• Plant Roots Mimicked to Develop Soil-Monitoring Robots

Environmental Laboratory

Plant Roots Mimicked to Develop Soil-Monitoring Robots

Dec 06 2014

Biomimicry, the imitation or emulation of natural and biological systems in order to solve complex human problems, has resulted in a variety of new technologies inspired by nature. While this may seem a new concept, it can be traced back as far as the 15th century, when Leonardo Da Vinci was studying the flight of birds in order to design a human flying machine.

Most recently, a number of technologies have emerged from the study and mimicry of plants and the way in which their roots function. One such example is a project called the Innovative Robotic Artefacts Inspired by Plant Roots for Soil Monitoring - or PLANTOID for short - a European Commission-funded research project into the behaviour of roots with the aim of developing advanced soil monitoring technologies.

What is the PLANTOID project?

Conducted at the Center for Micro-BioRobotics at the Italian Institute of Technology (IIT), PLANTOID is a 36-month research project with the goal of developing intelligent and innovative robotic technologies which mimic the roots of plants. The project's two major goals are to mimic and manufacture the principles that enable plant roots to explore and adapt to underground environments, and to formulate scientifically testable hypotheses and models of some unexplored characteristics of plant roots.

The project researchers - a team of engineers, plant biologists, and computer scientists - are specifically interested in the way in which roots grow and respond to changes in the environment, their energy-efficient movements, and their proficiency in infiltrating soil at any angle.

What are the results of the PLANTOID project so far?

To date, the project has resulted in two root-like robotic instruments. The first embodying artificial growth and penetrating the soil by an additive process of material; the second incorporating the bending capabilities of roots in three directions, with a sensory system to measure temperature, touch, gravity, and humidity, and the required electronics for sensor conditioning and actuation control.

The robotic roots are fitted to a trunk which contains a communicative micro-controller main board, and a system of artificial leaves that respond like real plants to changes in environmental conditions.

The next step of the project is to integrate a number of plant functions into a single robotic root, and to develop new flexible robots inspired by plantlife that are capable of growth by adding new materials.

The project researchers anticipate that these robotic plants will be used worldwide and even on other planets to monitor soil and detect mineral deposits or contaminated areas. For more information on this topic, take a look at why soil contamination happens or how contaminated soil effects the Environment. The robots might even be incorporated in medical and surgical practices, for instance as flexible endoscopes capable of steering and growing within delicate human organs.

Work task 1: Summarize the article on the PLANTOID project in two sentences.
Work task 2: From the article on the PLANTOID project, copy the passage from "Environmental Laboratory" to "the PLANTOID project?".
Work task 3: In the article on the PLANTOID project, what does the sensory system of the second root-like robotic instrument measure?

Dataset section:
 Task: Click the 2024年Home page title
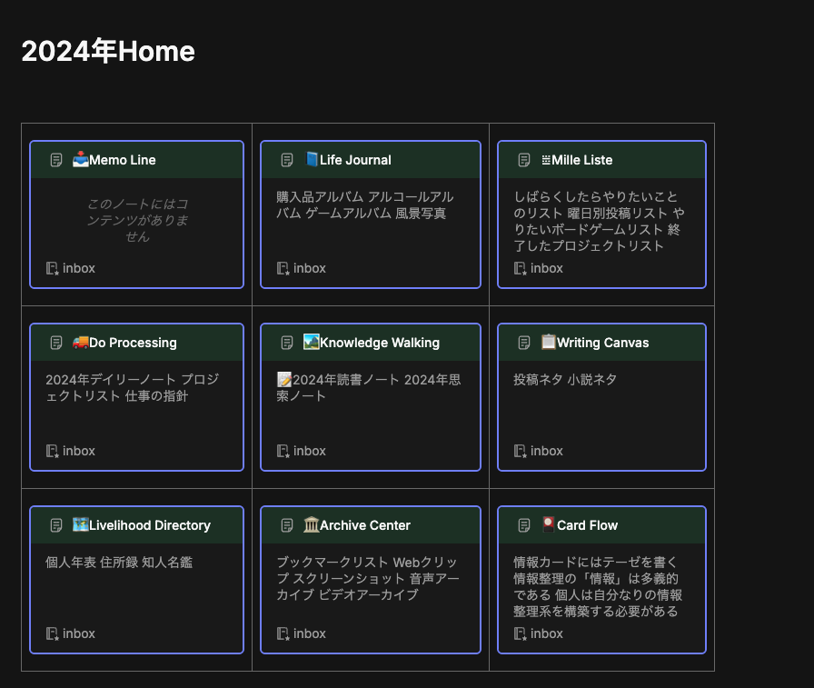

Final answer 1: PLANTOID is a 36-month, European Commission-funded research project at the Center for Micro-BioRobotics at the Italian Institute of Technology that is developing robotic technologies mimicking plant roots for advanced soil monitoring. So far it has produced two root-like robotic instruments, one that grows by adding material and one that bends in three directions and senses its surroundings, and researchers expect such robots to monitor soil worldwide and even on other planets.

Final answer 2:
Environmental Laboratory

Plant Roots Mimicked to Develop Soil-Monitoring Robots

Dec 06 2014

Biomimicry, the imitation or emulation of natural and biological systems in order to solve complex human problems, has resulted in a variety of new technologies inspired by nature. While this may seem a new concept, it can be traced back as far as the 15th century, when Leonardo Da Vinci was studying the flight of birds in order to design a human flying machine.

Most recently, a number of technologies have emerged from the study and mimicry of plants and the way in which their roots function. One such example is a project called the Innovative Robotic Artefacts Inspired by Plant Roots for Soil Monitoring - or PLANTOID for short - a European Commission-funded research project into the behaviour of roots with the aim of developing advanced soil monitoring technologies.

What is the PLANTOID project?

Final answer 3: Temperature, touch, gravity, and humidity.